Finalement, ce sont les pays en développement importateurs de pétrole qui ont sans doute les besoins les plus urgents en énergie — et qui ont également le plus large éventail de possibilités pour les combler. Ils devront demander l’appui de la communauté internationale et évaluer de près les solutions énergétiques offertes pour qu’elles soient modernes ou durables. Le fardeau de la preuve doit reposer sur les énergies tirées des combustibles fossiles, particulièrement le charbon, car il faut démontrer qu’elles sont concurrentielles aux énergies renouvelables lorsque sont pris en compte tous les coûts relatifs à l’environnement, à la santé et à la société.
Il semble que ce n’est jamais le bon moment d’agir contre les changements climatiques.

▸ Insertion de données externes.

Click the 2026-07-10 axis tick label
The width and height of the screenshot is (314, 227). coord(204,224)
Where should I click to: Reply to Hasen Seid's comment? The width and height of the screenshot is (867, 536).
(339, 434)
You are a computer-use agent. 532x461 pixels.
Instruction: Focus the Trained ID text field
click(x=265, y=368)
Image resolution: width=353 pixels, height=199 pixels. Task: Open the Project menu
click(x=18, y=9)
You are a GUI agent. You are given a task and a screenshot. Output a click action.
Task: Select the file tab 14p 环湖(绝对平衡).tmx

En contexte de forte croissance, les gens font pression sur les gouvernements pour que rien ne change. (Peu importe que les preuves soient minces pour soutenir que l’instauration progressive d’une taxe sur le carbone freine la croissance.) Lorsque la croissance est faible, ils n’arrivent pas à croire que les défenseurs des politiques d’atténuation climatique puissent envisager d’empirer la situation déjà précaire.
Il n’y aura jamais de moment parfait pour lancer de nouvelles politiques climatiques. Pour régler des problèmes à long terme, il faut recourir à des signaux à long terme. Et ces politiques ne peuvent pas être constamment changées selon l’humeur du moment, car ce serait créer de nouveaux aléas (ce qui affecte réellement la croissance). Le moment présent est donc aussi propice qu’un autre pour agir.
Et il ne faut pas non plus entretenir l’illusion que les résultats transformateurs devront être un processus graduel et sans heurts. Les progrès technologiques déclenchent des tempêtes de destruction créatrice. Il y aura — nécessairement — beaucoup de perdants. Mais il y aura aussi des gagnants, à mesure que de nouvelles technologies ouvrent de nouvelles perspectives. Les États qui essaient de protéger le statu quo non seulement échoueront sur le plan des changements climatiques ; mais ils imposeront ultimement des coûts sociaux plus élevés, même s’ils n’arrivent pas à tirer parti des débouchés créés par la réforme.
Les politiques d’atténuation des changements climatiques doivent être constantes et cohérentes. Les interventions doivent lubrifier les rouages du changement et non les bloquer à chaque occasion. Lorsque les investisseurs se rendront compte que l’ère des combustibles fossiles est révolue, les États devront laisser cours aux effets de la réaffectation des capitaux. Le parcours sera rude. Mais il n’y a pas d’autre choix. Tenter de dévier une trajectoire d’ajustement économique et technique serait aussi futile que d’essayer de fixer le cours du brut.